Członkowie Canadian Manufacturers and Exporters (CME) podczas konferencji prasowej w Toronto mówili, że blokady na kolei stanowią poważne zagrożenie dla sektora produkcyjnego. Jeśli sytuacja utrzyma się, nie wykluczają zamykania fabryk i tymczasowego zwalniania pracowników.

W Kolumbii Brytyjskiej zablokowana jest główna linia w północnej części prowincji. Druga poważna blokada ma miejsce w pobliżu Belleville w Ontario. Chodzi o rurociąg Coastal GasLink.

Z powodu blokad zaburzone są łańcuchy dostaw. Producenci korzystają z kolei, którą z jednej strony dowożone są części, a z drugiej – odbierane gotowe produkty. CME szacuje, że każdy dzień przestoju to strata 425 milionów dolarów.

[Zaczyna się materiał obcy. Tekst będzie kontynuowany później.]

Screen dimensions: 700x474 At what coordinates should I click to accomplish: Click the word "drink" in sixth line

PONIŻEJ KONTYNUACJA TEKSTU

Przewodniczący CME, Dennis Darby, stwierdził, że wielu członków stowarzyszenia nie wytrzyma dłużej niż dwa tygodnie w takim stanie. Gospodarka jest zakładnikiem protestujących, powiedział.

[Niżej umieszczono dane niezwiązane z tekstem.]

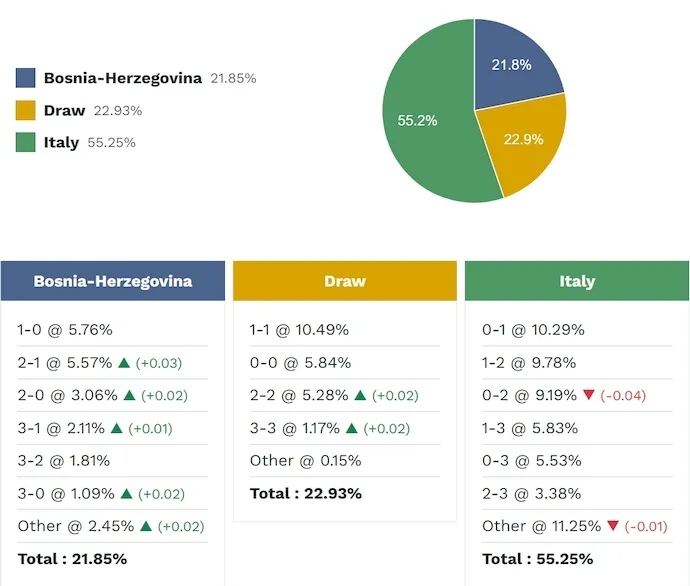This screenshot has width=690, height=586.
Task: Click the up arrow next to 3-1 @ 2.11%
Action: pyautogui.click(x=116, y=428)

Producenci starają się przejść na transport drogowy, który jednak jest mniej wydolny.

Według ostatnich danych opublikowanych we wtorek przez Statistics Canada sprzedaż w sektorze produkcyjnym spadła czwarty miesiąc z rzędu. W grudniu sprzedaż wyniosła zaledwie 56,4 miliarda dol. To o 0,7 proc. mniej niż w listopadzie, który z kolei był słabszy o 1 proc. od października.